Are you seriously drinking already? It's 11AM. Still morning.
I'm going by McDonald's time. And since they stop serving breakfast at 10:30 and start serving lunch, it is now afternoon.
I got a black eye last night. This guy said for every 35 pounds you lose you gain an inch to your dick. I asked him how long he has been peeing sitting down.
Those are some awfully high standards for someone of your weight
yeah well we're currently on the phone and she's telling me about how much she misses me and all this shit and i muted myself and i'm watching porn.
I was so high that i was talking shit about a girl I was with via text, and I handed the phone to her so she could type the shit I was trying to say.
We made the pizza boy do Jell-o shots with us. He didn't even deliver to our house, we just called him over from the neighbors
In between when I last wrote and now have screwed a Swiss guy on a hostel bathroom floor. Okay, real life?
Drunk girl in a bikini just tried to bite my face, it's officially spring break
There are more dirty dishes in my bed then in the kitchen. Have I lost at life?
Hooked up with a guy dressed as Miss Frizzle last night... Asked if I could ride his Magic School Bus
I changed his name in my phone to "Irrelevant" last night. Not changing it back.
I'm disappointed in the internet. It's two days and there's still no fanfiction based off that Manning/Beckham commercial.
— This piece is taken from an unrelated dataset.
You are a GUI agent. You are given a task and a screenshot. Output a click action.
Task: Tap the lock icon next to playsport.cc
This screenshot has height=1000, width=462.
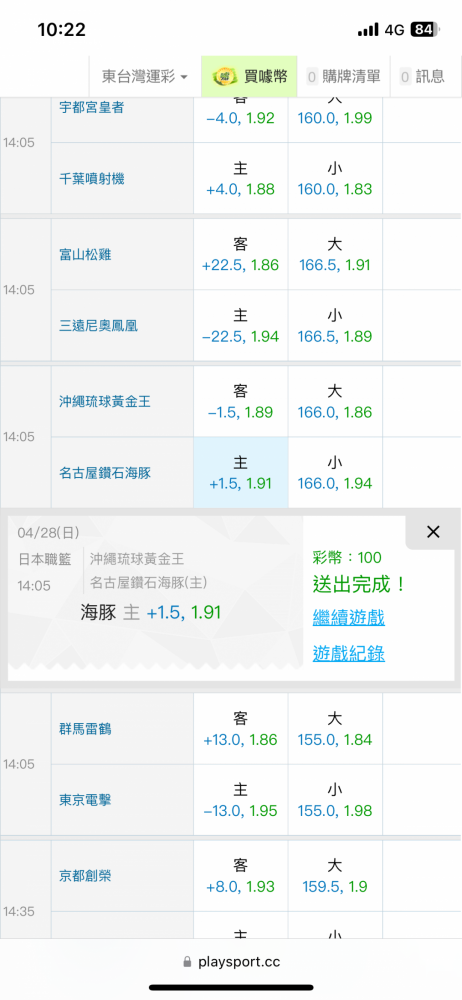(187, 962)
You don't even like football
dude kate found out i cheated and busted in while i was taking a shit. I was cornered, nothing i could do
so drinking tonight?
Be there in 15
Did you come home, throw out a ton of shoes, then leave again?
That is exactly what I did.
also, i'm not sure if i'm proud to say this but our regional manager's hot fiance was grinding on me at the reception while he stood and watched.
i suppose that explains why he told me he plans on promoting you this Friday.